A preocupação com a presença de crianças e adolescentes no Terreiro do Forró foi uma constante dos conselhos tutelares da cidade, que fizeram revezamento ao longo da programação. Segundo os conselheiros de plantão, este ano o número de menores envolvidos e apreendidos fazendo uso de drogas tipo loló, que geralmente é comercializado em larga escala em eventos festivos de rua de Patos, foi bem inferior a 2008.
Em 2009 o São João de Patos teve um diferencial, o moderno sistema de segurança eletrônica, com 32 câmeras fixas e um móvel monitorando os lugares de maior concentração de público, auxiliando inclusive o trabalho das polícias Militar, Civil, Federal, Corpo de Bombeiros, que desenvolveram com agilidade e eficácia seus planos de ação ao longo do evento. A Polícia rodoviária Federal fez o controle de tráfego, fiscalizando os veículos que chegavam à cidade.
Muitas campanhas educativas e preventivas foram desenvolvidas na área do Terreiro do Forró e em ruas centrais de Patos. Campanhas contra a violência à criança e adolescente; contra DST/aids, com distribuição de preservativos; cuidados com a infecção alimentar, fiscalização do comércio de alimentos, dentre outras, contaram com a participação de equipes da Secretária Municipal de Saúde.
O evento junino, que este ano teve nova coordenação, tem sido uma das atividades mais lucrativas para o município. O comércio registrou um faturamento acima de 30% em relação à edição passada. Não paenas o comércio, mas uma série de categorias se dão bem com os festejos juninos, a exemplo da rede hoteleira e similares, moradores que alugam suas casas, taxistas, mototaxistas, vendedores ambulantes, catadores de resíduos sólidos, dentre outros. Com o comércio respirando melhor, o reflexo aparece na contração de pessoal. É justamente pensando nesse objetivo que a Prefeitura Municipal procura dar maior ênfase a esse evento, hoje uma das referências nacionais em festejos juninos.

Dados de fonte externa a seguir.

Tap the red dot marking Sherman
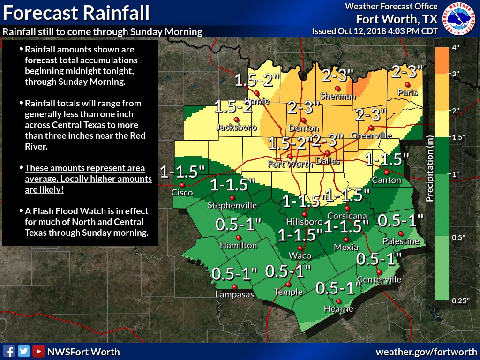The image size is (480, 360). [x=337, y=89]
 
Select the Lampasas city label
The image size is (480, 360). [x=234, y=295]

Sobre o local da próxima edição do São João de Patos, Nabor Wanderley explicou que vai discutir com a equipe na aviação geral da festa, mas que a prioridade é mantê-lo no mesmo lugar, por ser central e aprovado pelo povo, mas poderá tentar recursos para ampliar a área, o que seriam precisos R$ 2 milhões para aquisição de casas que impedem sua ampliação.